What you need to do:
Go through the records and extract every line with the word "panel".
---*---
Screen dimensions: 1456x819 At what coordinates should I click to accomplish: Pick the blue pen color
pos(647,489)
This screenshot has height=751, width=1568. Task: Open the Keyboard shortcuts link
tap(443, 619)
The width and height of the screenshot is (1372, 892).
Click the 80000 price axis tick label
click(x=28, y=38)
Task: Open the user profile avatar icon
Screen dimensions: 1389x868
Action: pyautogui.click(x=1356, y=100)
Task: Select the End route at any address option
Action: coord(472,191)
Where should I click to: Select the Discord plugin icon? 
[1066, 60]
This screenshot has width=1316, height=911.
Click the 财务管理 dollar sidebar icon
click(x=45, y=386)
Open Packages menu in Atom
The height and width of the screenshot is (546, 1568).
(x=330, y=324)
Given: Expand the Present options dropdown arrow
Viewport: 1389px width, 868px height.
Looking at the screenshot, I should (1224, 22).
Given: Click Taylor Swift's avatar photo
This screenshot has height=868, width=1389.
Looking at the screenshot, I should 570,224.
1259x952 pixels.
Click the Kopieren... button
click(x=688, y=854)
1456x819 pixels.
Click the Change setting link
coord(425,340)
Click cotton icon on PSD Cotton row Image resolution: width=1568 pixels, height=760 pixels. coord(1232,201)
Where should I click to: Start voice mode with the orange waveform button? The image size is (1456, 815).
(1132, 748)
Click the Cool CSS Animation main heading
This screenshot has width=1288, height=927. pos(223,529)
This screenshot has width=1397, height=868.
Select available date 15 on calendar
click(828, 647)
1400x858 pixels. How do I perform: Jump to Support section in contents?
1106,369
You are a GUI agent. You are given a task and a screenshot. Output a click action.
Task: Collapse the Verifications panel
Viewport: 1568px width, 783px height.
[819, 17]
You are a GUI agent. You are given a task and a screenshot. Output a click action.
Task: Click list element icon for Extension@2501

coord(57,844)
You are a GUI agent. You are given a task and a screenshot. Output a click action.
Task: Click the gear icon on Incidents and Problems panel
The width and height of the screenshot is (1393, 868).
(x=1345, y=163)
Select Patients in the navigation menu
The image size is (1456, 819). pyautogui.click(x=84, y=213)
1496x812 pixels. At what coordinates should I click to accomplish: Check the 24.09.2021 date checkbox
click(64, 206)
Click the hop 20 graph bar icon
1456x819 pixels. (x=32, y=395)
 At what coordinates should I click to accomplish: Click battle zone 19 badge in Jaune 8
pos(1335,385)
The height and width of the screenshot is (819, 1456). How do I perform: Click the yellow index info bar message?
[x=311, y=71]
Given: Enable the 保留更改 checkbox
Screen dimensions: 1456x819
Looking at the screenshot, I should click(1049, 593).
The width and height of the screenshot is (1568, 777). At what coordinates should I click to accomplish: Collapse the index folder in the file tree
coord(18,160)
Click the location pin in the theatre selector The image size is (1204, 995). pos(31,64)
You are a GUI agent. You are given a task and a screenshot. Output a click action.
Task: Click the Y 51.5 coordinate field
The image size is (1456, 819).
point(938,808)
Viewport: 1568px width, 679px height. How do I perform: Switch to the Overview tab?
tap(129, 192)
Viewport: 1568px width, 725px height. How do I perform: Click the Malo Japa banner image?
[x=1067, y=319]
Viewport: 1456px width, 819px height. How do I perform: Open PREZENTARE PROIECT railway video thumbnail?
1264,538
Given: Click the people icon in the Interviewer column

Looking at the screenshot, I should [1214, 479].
---*---
Result:
Task: Collapse the Verifications panel
Task: Click the gear icon on Incidents and Problems panel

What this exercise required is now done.